Gold and U.S. government bonds, traditional havens, rose in value as investors shifted money out of stocks.

Overseas markets also fell. Japan's Nikkei index entered a bear market, down 20 percent from its peak in June, and European benchmarks lost between 3 percent and 4 percent.

Jack Ablin, chief investment officer of BMO Private Bank, said he thinks stocks will fall a bit further, but he doesn't expect a global collapse. Ablin said that for years, investors bought stocks without too much regard for risk.

He said investors felt that if things ever got too bad, the Federal Reserve would help prop up the market.

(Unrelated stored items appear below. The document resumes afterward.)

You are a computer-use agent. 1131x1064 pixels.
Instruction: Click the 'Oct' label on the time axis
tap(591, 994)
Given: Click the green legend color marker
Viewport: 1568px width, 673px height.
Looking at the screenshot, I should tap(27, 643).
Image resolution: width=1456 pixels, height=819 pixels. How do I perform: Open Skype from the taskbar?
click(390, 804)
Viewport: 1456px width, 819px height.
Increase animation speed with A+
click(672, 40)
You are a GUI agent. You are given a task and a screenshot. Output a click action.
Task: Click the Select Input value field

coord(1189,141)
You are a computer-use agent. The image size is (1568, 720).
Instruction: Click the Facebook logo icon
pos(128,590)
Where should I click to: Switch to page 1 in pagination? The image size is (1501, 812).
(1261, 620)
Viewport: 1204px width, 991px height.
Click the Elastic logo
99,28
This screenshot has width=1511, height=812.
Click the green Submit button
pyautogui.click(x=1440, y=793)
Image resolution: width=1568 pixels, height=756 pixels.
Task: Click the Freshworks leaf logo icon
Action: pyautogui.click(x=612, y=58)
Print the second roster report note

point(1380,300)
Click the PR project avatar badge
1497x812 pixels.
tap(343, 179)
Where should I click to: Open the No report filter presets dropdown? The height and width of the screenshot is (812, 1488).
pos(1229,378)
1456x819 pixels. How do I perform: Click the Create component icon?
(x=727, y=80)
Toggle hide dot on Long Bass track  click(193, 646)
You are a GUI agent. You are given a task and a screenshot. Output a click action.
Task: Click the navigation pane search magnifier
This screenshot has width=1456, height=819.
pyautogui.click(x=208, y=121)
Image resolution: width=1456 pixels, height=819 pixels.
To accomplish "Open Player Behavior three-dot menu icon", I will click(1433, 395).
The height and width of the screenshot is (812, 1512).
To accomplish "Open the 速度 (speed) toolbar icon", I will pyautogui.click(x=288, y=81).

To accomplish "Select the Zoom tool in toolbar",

"Investors were comfortable taking outsize risks, not because they had earnings to fall back on, but because they had the Fed to fall back on," Ablin said. So stocks made huge gains in the years since the financial crisis while the U.S. economy churned out years of steady but unspectacular growth.

Commercial tech giant IBM said its revenue fell for the 15th-consecutive quarter. Sales fell about $170 million short of Wall Street forecasts. The stock shed $6.25, or 4.9 percent, to $121.86, for the biggest loss in the Dow average.

Health care stocks rose, led by biotech drugmakers. Celgene added $4.50, or 4.4 percent, to $107.49, and Amgen picked up $3.72, or 2.5 percent, to $155.02.

Spirit Airlines said its profit margins will be stronger than expected and costs for aircraft rent, maintenance and other items will be smaller. Its shares rose $4.10, or 10.8 percent, to $42, the biggest jump in two years. The plunge in energy prices has also helped airlines save money on jet fuel.

U.S. government bond prices rose as traders shifted money into lower-risk investments. The yield on the 10-year Treasury note dropped to 1.99 percent, its lowest level since October, from 2.06 percent a day earlier.

That yield, which is a benchmark for setting interest rates on home mortgages and other kinds of loans, has fallen sharply since the beginning of the year. At the end of 2015 it stood at 2.3 percent.

The price of gold rose $17.10, or 1.6 percent, to $1,106.20. While gold is far below its prices from the financial crisis, it's up 4 percent in 2016. The price of silver added 3.9 cents to $14.16 an ounce and is up almost 3 percent for the year. Copper slipped 1.8 cents to $1.96 a pound and is down 8 percent for the year.

Information for this article was contributed by Marley Jay of The Associated Press; by Dani Burger, Anna-Louise Jackson and Jeremy Herron of Bloomberg News; and by James F. Peltz and Jim Puzzanghera of the Los Angeles Times.